**Task goal:** Reproduce this listing from its first line through the line with "Screen dimensions: 900x599", inclusive, leaving out all that follows.
[Extracted material]
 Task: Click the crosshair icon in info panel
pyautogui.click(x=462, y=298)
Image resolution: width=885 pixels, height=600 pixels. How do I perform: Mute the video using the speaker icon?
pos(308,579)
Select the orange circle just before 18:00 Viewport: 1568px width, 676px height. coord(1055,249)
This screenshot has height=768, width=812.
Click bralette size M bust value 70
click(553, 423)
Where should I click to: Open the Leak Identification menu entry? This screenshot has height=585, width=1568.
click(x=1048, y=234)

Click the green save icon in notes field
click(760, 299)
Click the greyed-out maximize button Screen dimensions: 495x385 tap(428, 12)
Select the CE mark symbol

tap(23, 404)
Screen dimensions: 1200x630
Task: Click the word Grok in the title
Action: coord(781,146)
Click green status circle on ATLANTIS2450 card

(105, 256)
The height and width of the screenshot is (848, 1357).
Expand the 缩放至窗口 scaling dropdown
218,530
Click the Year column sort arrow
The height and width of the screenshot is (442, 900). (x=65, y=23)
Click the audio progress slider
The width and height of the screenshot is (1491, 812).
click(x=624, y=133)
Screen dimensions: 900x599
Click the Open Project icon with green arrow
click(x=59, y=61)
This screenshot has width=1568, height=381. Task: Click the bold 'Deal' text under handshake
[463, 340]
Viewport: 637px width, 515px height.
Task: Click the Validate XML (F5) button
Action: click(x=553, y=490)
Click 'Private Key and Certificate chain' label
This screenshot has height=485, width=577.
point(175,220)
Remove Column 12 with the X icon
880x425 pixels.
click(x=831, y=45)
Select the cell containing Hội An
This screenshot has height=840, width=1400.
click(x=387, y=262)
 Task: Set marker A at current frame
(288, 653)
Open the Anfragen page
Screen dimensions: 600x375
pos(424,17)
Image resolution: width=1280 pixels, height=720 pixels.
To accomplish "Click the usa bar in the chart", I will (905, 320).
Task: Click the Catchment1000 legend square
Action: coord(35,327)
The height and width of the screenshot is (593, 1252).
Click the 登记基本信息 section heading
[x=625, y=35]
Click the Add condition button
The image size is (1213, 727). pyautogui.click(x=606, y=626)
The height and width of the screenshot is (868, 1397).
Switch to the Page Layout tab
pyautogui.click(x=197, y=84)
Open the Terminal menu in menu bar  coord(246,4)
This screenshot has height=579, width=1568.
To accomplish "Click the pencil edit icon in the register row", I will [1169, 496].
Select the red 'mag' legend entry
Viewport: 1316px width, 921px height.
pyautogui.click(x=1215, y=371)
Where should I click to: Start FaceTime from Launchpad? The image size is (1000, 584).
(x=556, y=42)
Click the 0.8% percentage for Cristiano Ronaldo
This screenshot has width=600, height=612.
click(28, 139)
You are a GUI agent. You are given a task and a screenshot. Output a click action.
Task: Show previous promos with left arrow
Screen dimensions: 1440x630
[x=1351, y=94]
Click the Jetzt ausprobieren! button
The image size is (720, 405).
[/Extracted material]
**Exercise answer:**
 Task: Click the crosshair icon in info panel
pyautogui.click(x=462, y=298)
Image resolution: width=885 pixels, height=600 pixels. How do I perform: Mute the video using the speaker icon?
pos(308,579)
Select the orange circle just before 18:00 Viewport: 1568px width, 676px height. coord(1055,249)
This screenshot has height=768, width=812.
Click bralette size M bust value 70
click(553, 423)
Where should I click to: Open the Leak Identification menu entry? This screenshot has height=585, width=1568.
click(x=1048, y=234)

Click the green save icon in notes field
click(760, 299)
Click the greyed-out maximize button Screen dimensions: 495x385 tap(428, 12)
Select the CE mark symbol

tap(23, 404)
Screen dimensions: 1200x630
Task: Click the word Grok in the title
Action: coord(781,146)
Click green status circle on ATLANTIS2450 card

(105, 256)
The height and width of the screenshot is (848, 1357).
Expand the 缩放至窗口 scaling dropdown
218,530
Click the Year column sort arrow
The height and width of the screenshot is (442, 900). (x=65, y=23)
Click the audio progress slider
The width and height of the screenshot is (1491, 812).
click(x=624, y=133)
Screen dimensions: 900x599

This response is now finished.